Source records |
- - -

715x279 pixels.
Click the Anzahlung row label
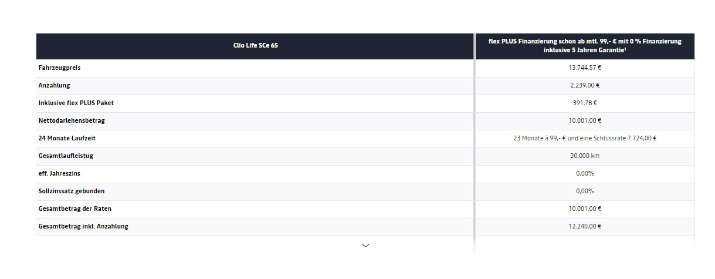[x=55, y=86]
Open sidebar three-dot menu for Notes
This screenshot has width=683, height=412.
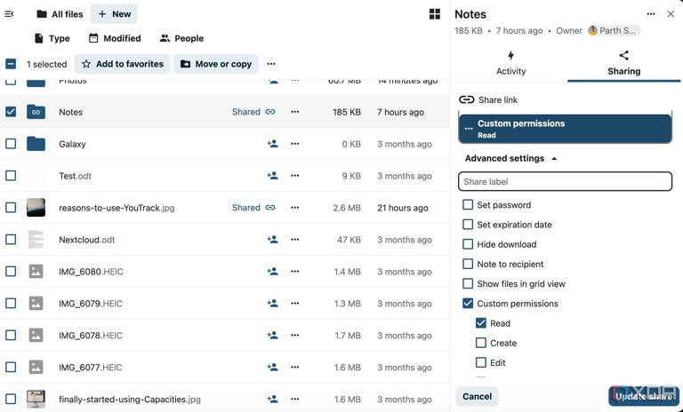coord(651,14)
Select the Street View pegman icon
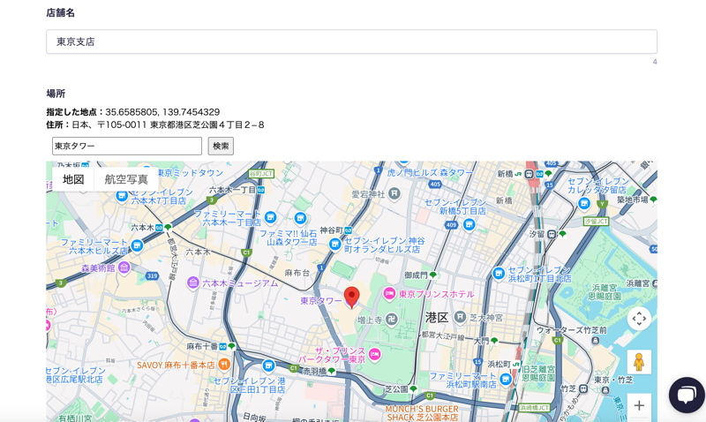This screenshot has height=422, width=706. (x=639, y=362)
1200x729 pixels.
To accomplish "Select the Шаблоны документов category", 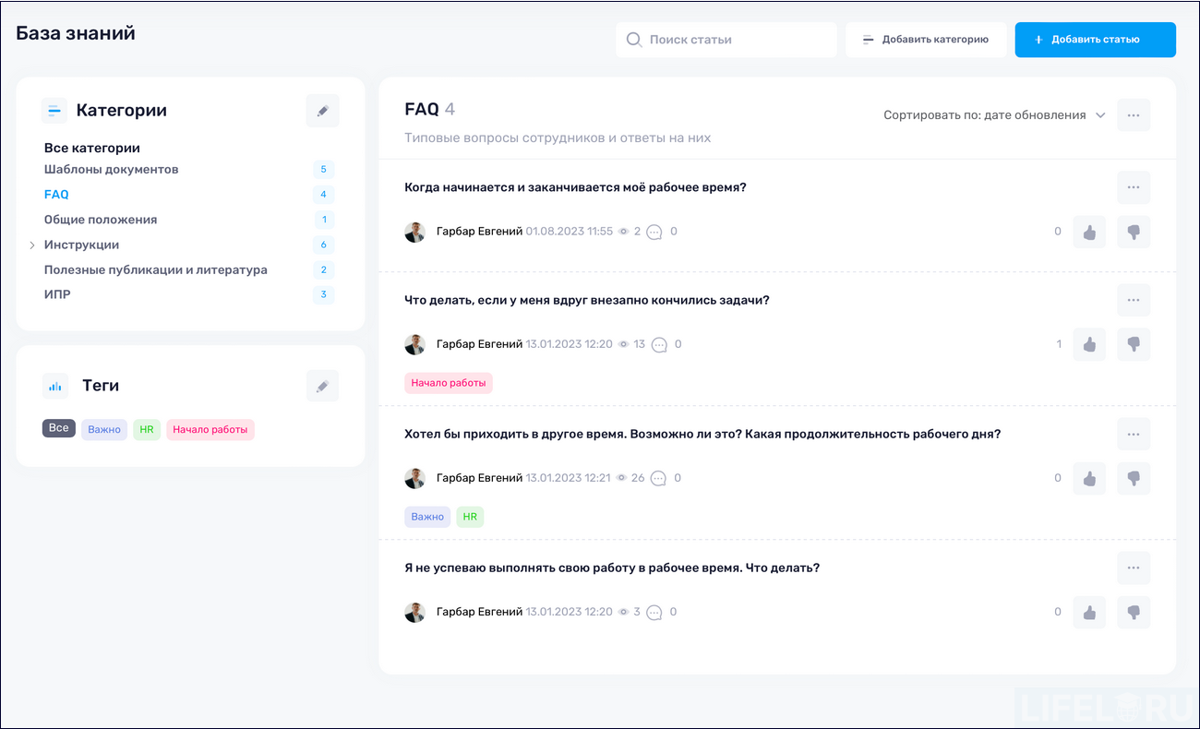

- - -

REQUIRED ACTION | Copy every record exactly, leaving the pictures out.

TASK RESULT |
715x279 pixels.
Click the Anzahlung row label
[x=55, y=86]
Open sidebar three-dot menu for Notes
This screenshot has width=683, height=412.
coord(651,14)
Select the Street View pegman icon
This screenshot has height=422, width=706. (x=639, y=362)
1200x729 pixels.
To accomplish "Select the Шаблоны документов category", 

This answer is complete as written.